Reproduce the following entries verbatim, beginning at the line that contains "Where should I click to: Click the Check" and stopping after the line that contains "pos(256,408)".

RECORD EXTRACTS:

────────────────────────────────────────

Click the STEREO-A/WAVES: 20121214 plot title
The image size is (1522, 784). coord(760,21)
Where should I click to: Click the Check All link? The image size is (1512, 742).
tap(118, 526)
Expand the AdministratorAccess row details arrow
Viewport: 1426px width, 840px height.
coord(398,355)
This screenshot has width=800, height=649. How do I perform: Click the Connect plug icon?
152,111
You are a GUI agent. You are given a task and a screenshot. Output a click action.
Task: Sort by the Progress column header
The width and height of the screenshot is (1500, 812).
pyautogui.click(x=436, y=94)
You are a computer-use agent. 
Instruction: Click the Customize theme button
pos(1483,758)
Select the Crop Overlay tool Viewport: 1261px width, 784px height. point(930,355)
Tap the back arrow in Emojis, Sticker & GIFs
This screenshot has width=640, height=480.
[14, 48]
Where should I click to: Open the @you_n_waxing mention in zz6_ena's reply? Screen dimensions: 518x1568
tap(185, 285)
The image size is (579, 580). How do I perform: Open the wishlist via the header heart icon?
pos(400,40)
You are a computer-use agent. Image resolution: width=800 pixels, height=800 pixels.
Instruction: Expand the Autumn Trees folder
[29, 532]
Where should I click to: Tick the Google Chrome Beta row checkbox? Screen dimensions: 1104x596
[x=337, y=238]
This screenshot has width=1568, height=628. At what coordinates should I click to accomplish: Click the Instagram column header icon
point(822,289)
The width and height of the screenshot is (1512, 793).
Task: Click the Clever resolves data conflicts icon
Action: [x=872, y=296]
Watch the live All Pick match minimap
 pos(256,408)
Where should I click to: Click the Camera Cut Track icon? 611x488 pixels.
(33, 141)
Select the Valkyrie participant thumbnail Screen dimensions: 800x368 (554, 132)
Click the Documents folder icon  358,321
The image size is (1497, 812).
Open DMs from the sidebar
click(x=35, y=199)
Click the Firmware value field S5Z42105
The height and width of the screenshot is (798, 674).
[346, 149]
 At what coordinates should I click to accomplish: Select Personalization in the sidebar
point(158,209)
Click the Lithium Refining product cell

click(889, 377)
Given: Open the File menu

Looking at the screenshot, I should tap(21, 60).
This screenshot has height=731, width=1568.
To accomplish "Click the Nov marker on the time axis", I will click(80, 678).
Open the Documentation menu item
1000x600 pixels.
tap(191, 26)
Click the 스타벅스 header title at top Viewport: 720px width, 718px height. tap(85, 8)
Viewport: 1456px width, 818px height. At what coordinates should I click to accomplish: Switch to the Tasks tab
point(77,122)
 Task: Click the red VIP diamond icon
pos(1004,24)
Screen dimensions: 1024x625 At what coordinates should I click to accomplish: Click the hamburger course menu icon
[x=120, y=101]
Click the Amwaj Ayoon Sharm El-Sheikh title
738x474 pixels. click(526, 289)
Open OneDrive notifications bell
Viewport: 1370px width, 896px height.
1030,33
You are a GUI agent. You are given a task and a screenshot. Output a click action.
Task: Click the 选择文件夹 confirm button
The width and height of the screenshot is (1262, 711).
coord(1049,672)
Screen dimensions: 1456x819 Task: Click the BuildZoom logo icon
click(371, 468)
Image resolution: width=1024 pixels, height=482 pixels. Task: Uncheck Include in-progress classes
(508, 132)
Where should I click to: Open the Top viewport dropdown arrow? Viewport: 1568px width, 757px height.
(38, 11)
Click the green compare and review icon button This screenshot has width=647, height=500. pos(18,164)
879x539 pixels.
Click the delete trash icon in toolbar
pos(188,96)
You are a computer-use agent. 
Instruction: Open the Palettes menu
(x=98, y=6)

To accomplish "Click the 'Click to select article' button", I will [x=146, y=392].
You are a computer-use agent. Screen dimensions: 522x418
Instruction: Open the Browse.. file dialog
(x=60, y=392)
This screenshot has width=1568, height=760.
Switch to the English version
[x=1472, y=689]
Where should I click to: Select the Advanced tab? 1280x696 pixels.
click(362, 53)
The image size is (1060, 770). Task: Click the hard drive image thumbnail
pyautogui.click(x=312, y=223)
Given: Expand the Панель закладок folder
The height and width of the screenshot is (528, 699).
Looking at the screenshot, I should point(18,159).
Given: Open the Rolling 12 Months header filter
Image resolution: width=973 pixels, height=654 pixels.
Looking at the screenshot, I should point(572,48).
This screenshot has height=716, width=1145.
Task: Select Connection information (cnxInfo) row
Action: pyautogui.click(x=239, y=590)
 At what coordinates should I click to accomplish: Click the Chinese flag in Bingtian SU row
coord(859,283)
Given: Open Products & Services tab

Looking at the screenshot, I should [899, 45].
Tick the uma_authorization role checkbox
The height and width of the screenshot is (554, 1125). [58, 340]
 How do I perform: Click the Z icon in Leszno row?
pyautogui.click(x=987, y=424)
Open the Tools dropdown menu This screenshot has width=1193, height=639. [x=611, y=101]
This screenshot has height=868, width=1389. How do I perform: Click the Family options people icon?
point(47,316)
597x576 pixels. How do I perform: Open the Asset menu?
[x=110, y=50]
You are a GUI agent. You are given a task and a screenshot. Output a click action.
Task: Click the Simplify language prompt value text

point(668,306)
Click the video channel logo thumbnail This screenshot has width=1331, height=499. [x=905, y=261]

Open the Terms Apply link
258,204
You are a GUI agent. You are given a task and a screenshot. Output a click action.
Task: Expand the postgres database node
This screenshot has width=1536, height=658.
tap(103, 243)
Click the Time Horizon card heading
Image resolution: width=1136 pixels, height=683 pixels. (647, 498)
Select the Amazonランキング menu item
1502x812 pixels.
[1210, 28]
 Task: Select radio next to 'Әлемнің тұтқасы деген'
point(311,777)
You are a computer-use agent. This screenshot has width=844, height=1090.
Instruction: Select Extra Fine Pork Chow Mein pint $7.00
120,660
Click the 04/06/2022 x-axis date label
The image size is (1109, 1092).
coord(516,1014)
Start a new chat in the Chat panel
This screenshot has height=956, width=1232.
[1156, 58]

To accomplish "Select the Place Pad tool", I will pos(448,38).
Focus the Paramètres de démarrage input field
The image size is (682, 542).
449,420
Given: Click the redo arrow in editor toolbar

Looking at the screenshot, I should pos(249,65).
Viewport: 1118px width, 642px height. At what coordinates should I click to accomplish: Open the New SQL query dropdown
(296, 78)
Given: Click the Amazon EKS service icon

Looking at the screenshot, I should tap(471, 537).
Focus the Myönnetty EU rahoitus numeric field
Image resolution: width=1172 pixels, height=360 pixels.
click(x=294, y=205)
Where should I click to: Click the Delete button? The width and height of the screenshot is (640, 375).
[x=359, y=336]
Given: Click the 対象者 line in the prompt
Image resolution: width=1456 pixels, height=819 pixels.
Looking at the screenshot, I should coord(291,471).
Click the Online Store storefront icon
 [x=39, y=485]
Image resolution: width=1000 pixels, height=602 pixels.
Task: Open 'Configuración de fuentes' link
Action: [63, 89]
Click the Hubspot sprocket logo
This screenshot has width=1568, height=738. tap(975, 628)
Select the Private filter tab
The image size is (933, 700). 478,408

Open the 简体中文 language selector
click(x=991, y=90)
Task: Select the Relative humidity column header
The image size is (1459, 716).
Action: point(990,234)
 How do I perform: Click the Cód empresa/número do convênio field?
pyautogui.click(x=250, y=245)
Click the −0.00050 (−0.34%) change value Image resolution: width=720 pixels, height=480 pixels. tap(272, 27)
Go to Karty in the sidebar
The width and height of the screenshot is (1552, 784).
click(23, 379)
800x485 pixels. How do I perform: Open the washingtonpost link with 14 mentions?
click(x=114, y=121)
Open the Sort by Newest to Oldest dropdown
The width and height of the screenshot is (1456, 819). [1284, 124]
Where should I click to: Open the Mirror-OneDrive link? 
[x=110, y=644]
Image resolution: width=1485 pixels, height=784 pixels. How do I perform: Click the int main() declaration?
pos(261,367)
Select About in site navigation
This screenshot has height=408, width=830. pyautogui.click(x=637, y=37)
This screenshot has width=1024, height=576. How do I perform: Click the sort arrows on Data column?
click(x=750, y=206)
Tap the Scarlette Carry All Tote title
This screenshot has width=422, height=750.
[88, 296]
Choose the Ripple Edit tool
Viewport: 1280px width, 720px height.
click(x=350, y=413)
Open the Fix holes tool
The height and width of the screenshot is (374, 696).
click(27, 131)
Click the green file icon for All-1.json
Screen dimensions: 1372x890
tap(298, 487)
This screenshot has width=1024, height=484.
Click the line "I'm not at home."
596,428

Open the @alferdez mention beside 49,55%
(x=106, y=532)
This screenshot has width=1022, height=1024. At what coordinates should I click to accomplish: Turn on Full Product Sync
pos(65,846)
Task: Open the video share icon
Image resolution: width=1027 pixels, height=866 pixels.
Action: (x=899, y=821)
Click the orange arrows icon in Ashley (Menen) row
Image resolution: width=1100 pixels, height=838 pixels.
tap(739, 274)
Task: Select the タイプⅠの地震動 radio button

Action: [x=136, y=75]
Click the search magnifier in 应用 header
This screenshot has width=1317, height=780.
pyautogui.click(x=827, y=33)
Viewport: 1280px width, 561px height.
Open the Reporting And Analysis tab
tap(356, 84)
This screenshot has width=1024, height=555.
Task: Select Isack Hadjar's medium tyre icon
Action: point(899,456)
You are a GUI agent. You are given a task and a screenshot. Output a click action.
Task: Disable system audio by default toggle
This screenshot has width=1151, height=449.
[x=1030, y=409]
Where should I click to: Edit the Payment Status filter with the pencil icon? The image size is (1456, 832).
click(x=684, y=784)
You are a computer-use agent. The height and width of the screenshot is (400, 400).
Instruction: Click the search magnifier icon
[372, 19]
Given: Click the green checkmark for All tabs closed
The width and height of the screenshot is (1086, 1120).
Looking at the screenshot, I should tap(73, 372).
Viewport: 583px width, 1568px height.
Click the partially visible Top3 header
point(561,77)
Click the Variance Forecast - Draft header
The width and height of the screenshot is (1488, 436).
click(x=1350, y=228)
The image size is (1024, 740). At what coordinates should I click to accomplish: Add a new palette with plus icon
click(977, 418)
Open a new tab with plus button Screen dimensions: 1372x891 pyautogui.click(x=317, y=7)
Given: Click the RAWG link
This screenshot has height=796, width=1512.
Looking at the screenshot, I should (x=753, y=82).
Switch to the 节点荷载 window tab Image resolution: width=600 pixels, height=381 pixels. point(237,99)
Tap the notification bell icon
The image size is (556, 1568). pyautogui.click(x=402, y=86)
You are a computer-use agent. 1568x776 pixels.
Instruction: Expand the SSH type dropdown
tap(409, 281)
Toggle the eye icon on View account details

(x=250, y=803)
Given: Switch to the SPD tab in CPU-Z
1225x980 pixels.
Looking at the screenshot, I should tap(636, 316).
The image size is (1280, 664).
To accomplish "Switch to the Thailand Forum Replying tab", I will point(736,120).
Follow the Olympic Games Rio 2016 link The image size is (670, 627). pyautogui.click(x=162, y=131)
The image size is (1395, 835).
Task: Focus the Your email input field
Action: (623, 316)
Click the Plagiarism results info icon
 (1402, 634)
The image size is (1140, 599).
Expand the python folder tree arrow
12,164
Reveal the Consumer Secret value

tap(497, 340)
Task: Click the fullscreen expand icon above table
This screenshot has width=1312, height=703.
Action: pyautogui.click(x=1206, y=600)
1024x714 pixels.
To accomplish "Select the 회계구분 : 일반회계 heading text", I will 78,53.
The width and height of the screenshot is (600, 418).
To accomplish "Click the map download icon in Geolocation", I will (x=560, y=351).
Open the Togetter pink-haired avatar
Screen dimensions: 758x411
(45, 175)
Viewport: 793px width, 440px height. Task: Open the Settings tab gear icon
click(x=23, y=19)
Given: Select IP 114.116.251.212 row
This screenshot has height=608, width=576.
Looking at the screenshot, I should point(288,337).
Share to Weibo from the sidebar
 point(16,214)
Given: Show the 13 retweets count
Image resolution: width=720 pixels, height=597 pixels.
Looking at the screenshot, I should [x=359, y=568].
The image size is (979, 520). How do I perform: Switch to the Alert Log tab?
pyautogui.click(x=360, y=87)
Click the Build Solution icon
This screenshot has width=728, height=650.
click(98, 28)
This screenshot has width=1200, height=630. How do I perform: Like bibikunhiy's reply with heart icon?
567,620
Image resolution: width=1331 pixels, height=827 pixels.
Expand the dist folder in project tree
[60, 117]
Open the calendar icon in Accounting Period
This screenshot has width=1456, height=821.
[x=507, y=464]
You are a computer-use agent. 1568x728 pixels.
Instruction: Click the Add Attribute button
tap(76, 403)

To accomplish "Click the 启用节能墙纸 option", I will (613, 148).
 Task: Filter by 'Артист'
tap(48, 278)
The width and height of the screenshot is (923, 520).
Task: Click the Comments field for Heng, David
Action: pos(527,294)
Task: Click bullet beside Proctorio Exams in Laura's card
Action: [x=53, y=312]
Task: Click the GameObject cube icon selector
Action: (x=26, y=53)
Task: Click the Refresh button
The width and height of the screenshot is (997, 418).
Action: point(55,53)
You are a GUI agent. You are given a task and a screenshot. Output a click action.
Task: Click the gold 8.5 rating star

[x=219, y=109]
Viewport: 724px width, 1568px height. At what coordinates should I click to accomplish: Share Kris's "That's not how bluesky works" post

────────────────────────────────────────

EXERCISE RESULT:
Where should I click to: Click the Check All link? The image size is (1512, 742).
tap(118, 526)
Expand the AdministratorAccess row details arrow
Viewport: 1426px width, 840px height.
coord(398,355)
This screenshot has width=800, height=649. How do I perform: Click the Connect plug icon?
152,111
You are a GUI agent. You are given a task and a screenshot. Output a click action.
Task: Sort by the Progress column header
The width and height of the screenshot is (1500, 812).
pyautogui.click(x=436, y=94)
You are a computer-use agent. 
Instruction: Click the Customize theme button
pos(1483,758)
Select the Crop Overlay tool Viewport: 1261px width, 784px height. point(930,355)
Tap the back arrow in Emojis, Sticker & GIFs
This screenshot has width=640, height=480.
[14, 48]
Where should I click to: Open the @you_n_waxing mention in zz6_ena's reply? Screen dimensions: 518x1568
tap(185, 285)
The image size is (579, 580). How do I perform: Open the wishlist via the header heart icon?
pos(400,40)
You are a computer-use agent. Image resolution: width=800 pixels, height=800 pixels.
Instruction: Expand the Autumn Trees folder
[29, 532]
Where should I click to: Tick the Google Chrome Beta row checkbox? Screen dimensions: 1104x596
[x=337, y=238]
This screenshot has width=1568, height=628. At what coordinates should I click to accomplish: Click the Instagram column header icon
point(822,289)
The width and height of the screenshot is (1512, 793).
Task: Click the Clever resolves data conflicts icon
Action: [x=872, y=296]
Watch the live All Pick match minimap
 pos(256,408)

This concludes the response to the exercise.